Así, en Quién mató a mi padre, Louis, en vez de atacar a la clase trabajadora, intenta salvar al ser humano que está hundido por toda la violencia que se le ha ido inoculando. En vez de atacar a un padre homófobo, que siempre lo rechazó, que decía que los homosexuales debían ir a campos de concentración, el autor intenta ir desvelando, tras todas esas capas, al ser humano que hay detrás. Toda la obra es una conversación con un padre que el autor intenta entender, salvar. Ostermeier, desde la dirección, juega en todo momento a favor, se hace a un lado, incluso. Y propone un espacio casi vacío donde la palabra de Louis reine. Tan solo una mesa y un sofá, un sofá que invocará la presencia del padre, Louis mira el sofá vacío y en ese vacío encuentra cómo mirar a quien le dio la vida. Mira al padre para comprenderlo, para saber si realmente él fue un niño querido u odiado. Este es el núcleo de la obra, que Ostermeier, para dar ritmo y aire, mezcla con pequeños números musicales y de baile que ayuden a hacer presente el cuerpo de Louis, y con pequeñas piezas audiovisuales que le dan al espectáculo profundidad poética y estética. Todo está medido, perfectamente realizado, la luz nunca deslumbra, la realización del sonido va llenando huecos con finura, sin exabruptos. Todo calculado para que este no actor pueda ser en escena. No es tan fácil sustentar un montaje unipersonal de hora y media sin serlo. Así, Ostermeier, con mucho oficio, evita su sobreexposición y provoca que Louis esté cómodo en el espacio y pueda oficiar.

Final envenenado

En escena va imponiéndose la narrativa clara y simple del autor. Equivocadamente, debido al componente autobiográfico, le han comparado con el verbo duro de Thomas Bernhard. Pero su escritura es otra. No hay repeticiones, no percute insistentemente en nuestro cerebro como el autor austríaco. Louis tiene un tono calmado, su escritura es reflexiva, centrada en el detalle, en la emoción que puede definir y sintetizar a sus personajes. Y en la lectura política de todo ello. Quizá por esa mezcla de sensibilidad y lectura política, la escritura de Louis ha calado tanto entre la juventud de todo el mundo.

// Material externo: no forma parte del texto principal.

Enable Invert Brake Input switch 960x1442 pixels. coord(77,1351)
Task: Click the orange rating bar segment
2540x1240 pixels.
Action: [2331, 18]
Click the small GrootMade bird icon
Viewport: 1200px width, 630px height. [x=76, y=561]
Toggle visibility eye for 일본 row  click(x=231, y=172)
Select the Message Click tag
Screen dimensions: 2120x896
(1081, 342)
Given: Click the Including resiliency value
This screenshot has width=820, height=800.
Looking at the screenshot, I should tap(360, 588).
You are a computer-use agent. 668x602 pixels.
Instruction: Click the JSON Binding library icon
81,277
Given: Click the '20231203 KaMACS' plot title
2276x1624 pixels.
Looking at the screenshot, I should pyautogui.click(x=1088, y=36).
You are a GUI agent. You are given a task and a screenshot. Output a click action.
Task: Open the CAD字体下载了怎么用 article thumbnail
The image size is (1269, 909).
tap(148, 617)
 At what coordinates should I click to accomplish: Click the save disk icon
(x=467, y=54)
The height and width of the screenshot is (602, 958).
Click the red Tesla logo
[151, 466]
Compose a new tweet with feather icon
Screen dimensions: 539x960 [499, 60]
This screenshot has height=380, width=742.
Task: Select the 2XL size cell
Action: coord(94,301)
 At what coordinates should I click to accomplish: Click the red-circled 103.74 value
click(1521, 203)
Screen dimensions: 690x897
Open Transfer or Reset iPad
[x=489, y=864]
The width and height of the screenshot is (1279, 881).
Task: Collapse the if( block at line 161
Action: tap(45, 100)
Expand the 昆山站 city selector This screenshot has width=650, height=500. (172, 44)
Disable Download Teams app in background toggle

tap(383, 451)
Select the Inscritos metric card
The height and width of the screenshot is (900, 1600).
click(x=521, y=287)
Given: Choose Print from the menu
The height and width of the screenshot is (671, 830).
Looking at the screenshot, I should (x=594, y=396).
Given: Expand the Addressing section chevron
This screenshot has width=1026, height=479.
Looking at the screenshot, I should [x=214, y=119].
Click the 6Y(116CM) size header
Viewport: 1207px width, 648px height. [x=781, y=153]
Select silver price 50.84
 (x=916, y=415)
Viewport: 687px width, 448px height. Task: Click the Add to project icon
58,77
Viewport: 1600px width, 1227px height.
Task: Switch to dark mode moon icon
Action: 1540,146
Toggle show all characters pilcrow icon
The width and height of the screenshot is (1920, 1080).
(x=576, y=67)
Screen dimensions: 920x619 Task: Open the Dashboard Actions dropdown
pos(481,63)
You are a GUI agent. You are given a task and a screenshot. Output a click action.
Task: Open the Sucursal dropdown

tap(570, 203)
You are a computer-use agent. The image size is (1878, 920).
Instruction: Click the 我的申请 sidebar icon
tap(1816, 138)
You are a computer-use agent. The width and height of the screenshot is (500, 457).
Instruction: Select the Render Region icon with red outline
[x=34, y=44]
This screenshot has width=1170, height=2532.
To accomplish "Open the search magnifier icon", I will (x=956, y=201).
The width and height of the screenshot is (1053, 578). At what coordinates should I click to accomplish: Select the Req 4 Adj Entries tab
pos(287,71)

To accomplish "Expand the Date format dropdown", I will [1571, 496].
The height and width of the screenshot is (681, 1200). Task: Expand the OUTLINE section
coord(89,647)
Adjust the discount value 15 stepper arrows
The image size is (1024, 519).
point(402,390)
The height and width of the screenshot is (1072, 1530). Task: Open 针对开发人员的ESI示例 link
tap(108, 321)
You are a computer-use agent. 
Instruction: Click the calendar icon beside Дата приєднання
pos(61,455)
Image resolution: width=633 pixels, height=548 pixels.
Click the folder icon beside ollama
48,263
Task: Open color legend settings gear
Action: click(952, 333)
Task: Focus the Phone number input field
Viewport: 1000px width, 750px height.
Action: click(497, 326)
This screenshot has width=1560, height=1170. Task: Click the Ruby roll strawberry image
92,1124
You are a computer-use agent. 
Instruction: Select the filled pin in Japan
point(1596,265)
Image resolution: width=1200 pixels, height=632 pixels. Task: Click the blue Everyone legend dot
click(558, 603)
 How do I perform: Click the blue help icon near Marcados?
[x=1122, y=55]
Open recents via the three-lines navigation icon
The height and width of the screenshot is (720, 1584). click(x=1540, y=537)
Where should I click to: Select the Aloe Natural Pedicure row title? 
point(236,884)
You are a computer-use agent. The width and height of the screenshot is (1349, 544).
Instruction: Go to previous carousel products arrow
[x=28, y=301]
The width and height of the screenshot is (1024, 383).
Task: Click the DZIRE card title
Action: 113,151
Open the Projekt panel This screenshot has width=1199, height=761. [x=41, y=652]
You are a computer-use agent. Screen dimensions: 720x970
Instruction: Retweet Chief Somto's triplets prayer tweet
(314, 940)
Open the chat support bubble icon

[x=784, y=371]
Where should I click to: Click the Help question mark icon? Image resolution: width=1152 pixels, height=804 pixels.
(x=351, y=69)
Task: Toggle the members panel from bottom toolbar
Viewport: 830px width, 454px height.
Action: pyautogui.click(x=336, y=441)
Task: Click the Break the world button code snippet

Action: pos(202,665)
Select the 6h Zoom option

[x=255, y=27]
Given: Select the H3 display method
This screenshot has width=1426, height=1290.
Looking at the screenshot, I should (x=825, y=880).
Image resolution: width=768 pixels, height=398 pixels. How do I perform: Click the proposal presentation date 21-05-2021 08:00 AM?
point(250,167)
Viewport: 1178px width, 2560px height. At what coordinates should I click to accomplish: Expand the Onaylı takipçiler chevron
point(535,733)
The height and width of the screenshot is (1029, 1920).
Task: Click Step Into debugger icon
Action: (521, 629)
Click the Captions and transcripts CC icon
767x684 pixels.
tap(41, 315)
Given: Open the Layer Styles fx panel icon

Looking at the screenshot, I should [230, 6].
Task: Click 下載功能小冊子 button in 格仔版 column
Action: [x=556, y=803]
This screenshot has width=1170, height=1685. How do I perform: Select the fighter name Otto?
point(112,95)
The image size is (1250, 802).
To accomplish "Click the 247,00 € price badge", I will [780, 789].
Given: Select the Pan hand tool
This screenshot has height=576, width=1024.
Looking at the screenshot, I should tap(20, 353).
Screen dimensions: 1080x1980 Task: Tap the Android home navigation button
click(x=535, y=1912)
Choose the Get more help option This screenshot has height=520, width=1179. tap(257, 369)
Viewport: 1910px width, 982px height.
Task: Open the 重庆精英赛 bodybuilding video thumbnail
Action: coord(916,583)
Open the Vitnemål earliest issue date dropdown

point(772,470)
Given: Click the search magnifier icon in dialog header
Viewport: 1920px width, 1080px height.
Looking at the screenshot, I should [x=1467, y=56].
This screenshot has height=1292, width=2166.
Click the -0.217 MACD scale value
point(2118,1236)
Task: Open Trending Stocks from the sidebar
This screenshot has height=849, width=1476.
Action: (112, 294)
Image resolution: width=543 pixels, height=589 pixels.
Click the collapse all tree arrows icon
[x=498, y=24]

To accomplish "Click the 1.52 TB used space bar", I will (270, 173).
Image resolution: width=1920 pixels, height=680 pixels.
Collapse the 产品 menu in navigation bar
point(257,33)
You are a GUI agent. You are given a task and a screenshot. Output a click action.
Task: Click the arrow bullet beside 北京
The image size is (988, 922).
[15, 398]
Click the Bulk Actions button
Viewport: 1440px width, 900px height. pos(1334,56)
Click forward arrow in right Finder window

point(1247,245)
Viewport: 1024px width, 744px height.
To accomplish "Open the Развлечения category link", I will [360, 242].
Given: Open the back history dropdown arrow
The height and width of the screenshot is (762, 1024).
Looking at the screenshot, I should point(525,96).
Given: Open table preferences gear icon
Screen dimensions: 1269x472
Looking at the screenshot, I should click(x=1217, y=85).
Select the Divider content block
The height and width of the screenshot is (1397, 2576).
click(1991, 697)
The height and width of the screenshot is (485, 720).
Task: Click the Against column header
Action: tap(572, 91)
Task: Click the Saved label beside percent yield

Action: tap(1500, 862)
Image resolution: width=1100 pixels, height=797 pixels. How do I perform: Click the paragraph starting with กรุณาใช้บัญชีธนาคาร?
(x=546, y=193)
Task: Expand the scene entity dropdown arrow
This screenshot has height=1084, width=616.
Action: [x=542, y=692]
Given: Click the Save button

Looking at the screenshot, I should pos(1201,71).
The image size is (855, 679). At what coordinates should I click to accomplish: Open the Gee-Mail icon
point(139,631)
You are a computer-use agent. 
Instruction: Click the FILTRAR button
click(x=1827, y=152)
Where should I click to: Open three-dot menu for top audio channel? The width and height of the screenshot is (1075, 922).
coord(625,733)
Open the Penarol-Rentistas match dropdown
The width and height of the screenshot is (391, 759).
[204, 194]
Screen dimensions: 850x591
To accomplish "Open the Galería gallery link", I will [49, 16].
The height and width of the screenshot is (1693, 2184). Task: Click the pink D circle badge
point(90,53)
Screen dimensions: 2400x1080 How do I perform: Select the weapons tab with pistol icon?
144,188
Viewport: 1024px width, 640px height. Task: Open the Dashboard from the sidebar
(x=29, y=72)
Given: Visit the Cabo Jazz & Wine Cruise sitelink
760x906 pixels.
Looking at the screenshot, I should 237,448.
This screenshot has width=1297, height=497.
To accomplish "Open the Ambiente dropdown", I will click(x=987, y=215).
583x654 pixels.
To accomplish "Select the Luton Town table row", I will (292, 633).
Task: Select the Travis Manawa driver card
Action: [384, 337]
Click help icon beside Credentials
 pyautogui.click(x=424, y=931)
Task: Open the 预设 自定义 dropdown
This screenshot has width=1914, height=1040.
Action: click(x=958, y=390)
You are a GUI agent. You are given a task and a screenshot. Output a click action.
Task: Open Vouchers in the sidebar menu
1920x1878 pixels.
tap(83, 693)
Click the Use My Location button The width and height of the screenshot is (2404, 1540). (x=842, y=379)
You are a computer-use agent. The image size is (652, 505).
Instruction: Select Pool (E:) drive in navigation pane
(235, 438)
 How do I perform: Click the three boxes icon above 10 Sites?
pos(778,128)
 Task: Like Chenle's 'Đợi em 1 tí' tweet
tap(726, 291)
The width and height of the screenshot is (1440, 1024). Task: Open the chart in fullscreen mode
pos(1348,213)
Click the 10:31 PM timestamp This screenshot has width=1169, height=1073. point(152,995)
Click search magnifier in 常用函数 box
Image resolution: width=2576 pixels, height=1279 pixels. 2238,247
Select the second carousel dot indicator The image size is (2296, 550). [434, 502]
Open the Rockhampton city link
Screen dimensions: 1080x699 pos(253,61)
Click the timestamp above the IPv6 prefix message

Tras ese gran recorrido para comprender la figura de su padre, Louis relata cómo, después de sufrir un accidente laboral, queda impedido. Pero los cambios en las políticas sociales le van recortando medicamentos, le hacen volver a trabajar con la espalda maltrecha ocho horas como barrendero, lo van doblegando y humillando. Ahí, la obra se transforma en una especie de Yo acuso de Emile Zola, los retratos de los presidentes de la República Francesa serán colgados en una cuerda que atraviesa el espacio. Todo es escenificado de manera pop por Ostermeier. Louis con antifaz y con capa va denunciando las políticas de cada presidente, los cuelga y les tira pequeñas bolitas de colores que son petardos. Todo parece inofensivo y naíf, como queriendo explicar lo inofensivo de tal acto, pero al mismo tiempo reivindicando el poder de las palabras.

Acusa Louis a las clases dominantes de obligar a una parte de la sociedad a tragar con trabajos que los van consumiendo, los acusa de, encima, humillarles, de tratarlos como vagos para luego quitarles prestaciones mientras los ricos van haciéndose más ricos, acusa al Estado de acabar con lo humano que había en su padre para luego rematarlo. Un final para algunos facilón, mentiroso, panfletario, algo que se pudo comprobar el día del estreno en el malestar de parte del público entre los que se encontraba la Delegada del Área de Cultura del Ayuntamiento de Madrid, Andrea Levy. Pero este francés, educado, delicado, que parecía inofensivo, simplemente sentimental, no se acobarda y acaba la obra con estas palabras: “Creo que nos hace falta una buena revolución”. Al menos no se puede negar que Édouard Louis tiene el encanto del caramelo envenenado.